第82話 救出作戦2
横並びに整列した隊員たちは、部隊長の指示のもと発砲を開始した。今はすでに現場レベルでの戦闘開始の判断を許されており、わざわざ司令部の判断を待つ必要はなかった。また、銃弾に関しても使用に制限はなく、初手からアサルトライフルを使用していた。

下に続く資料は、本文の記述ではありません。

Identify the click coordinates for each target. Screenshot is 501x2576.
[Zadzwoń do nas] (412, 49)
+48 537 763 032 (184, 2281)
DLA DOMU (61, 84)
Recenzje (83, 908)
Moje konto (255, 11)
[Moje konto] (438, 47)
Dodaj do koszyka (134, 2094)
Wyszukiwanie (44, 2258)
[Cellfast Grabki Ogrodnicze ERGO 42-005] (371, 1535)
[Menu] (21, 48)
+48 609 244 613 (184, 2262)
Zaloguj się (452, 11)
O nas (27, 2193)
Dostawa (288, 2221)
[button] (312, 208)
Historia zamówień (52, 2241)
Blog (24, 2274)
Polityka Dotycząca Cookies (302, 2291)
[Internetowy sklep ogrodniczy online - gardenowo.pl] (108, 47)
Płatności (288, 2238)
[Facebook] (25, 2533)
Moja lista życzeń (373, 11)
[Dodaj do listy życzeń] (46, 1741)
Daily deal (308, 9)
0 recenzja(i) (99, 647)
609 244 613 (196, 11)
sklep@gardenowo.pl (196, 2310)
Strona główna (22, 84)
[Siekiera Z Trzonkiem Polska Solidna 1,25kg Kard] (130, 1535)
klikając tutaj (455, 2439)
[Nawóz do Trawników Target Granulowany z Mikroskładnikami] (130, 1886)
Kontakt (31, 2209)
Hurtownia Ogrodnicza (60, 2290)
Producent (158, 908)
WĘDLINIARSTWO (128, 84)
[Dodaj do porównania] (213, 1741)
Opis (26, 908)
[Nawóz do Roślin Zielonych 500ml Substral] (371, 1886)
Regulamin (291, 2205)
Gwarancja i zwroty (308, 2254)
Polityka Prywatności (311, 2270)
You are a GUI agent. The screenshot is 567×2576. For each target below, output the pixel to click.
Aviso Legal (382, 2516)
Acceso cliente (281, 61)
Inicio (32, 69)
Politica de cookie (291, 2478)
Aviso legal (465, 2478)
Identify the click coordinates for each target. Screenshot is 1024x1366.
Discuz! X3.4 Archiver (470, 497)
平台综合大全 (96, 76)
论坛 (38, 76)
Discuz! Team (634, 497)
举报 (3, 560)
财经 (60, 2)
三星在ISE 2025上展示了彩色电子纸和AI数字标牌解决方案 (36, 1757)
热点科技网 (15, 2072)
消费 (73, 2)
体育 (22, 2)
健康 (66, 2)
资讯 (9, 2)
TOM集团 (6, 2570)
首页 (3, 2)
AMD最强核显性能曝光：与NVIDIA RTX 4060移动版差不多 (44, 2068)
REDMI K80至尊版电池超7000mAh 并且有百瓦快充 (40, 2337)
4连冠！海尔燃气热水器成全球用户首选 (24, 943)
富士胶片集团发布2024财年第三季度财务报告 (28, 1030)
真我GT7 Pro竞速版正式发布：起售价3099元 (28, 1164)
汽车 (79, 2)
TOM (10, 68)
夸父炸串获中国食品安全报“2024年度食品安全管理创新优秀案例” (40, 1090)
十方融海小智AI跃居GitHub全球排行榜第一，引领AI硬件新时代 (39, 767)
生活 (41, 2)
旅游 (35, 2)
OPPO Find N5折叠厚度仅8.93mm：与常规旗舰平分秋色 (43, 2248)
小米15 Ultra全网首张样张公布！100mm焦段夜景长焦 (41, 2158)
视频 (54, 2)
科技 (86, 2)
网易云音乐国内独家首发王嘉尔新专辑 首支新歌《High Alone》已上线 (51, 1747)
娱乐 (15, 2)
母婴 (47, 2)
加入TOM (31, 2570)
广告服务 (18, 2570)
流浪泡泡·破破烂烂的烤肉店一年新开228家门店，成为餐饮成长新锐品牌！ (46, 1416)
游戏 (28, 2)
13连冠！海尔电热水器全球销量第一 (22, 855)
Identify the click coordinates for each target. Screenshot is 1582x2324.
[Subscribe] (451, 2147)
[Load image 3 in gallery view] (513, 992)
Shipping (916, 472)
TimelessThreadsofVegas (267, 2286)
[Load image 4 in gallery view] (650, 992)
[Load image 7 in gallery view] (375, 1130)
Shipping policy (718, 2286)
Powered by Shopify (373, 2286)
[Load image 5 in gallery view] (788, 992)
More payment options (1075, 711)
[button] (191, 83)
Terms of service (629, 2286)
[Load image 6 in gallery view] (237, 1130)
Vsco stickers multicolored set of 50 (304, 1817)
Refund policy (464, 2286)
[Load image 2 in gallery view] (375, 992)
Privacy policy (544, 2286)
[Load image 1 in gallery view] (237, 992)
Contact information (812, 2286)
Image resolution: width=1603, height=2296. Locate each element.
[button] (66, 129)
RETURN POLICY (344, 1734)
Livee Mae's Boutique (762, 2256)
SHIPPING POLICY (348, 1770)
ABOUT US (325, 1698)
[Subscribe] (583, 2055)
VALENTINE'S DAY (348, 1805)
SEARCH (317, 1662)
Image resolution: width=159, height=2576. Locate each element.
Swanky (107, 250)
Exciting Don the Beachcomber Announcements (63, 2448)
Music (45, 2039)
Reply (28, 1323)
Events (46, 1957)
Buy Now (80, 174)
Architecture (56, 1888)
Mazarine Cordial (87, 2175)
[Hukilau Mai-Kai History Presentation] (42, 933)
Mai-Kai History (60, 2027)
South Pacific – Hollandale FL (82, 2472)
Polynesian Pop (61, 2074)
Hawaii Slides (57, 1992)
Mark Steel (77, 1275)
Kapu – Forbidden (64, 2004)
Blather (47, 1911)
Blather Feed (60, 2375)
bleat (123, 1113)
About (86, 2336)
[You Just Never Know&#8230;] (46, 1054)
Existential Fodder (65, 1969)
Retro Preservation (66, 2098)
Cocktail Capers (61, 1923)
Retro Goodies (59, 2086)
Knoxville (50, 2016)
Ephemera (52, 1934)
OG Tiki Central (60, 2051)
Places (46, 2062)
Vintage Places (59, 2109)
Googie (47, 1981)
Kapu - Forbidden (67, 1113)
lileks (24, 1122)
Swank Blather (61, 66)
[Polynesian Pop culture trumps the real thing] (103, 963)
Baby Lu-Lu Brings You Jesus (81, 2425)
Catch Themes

空気を引き裂き、音を置き去りにする速度で飛ぶ弾丸の雨がすぐさま怪獣たちに着弾し、体中に穴をあけていく。怪獣たちは発砲音に気づき、弾を浴びてから隊員達に近寄ろうとしたが、数歩歩いたところで限界を迎え地に倒れ伏した。また、その音を聞きつけぞろぞろと校舎内から怪獣たちが現れるも、同じ運命をたどった。結局20体の怪獣を撃破し、この避難所での駆除が完了した。その後は3人ずつに分かれ校舎内を探索。30分ほど探索し結局誰も生き残っていないことを確認した。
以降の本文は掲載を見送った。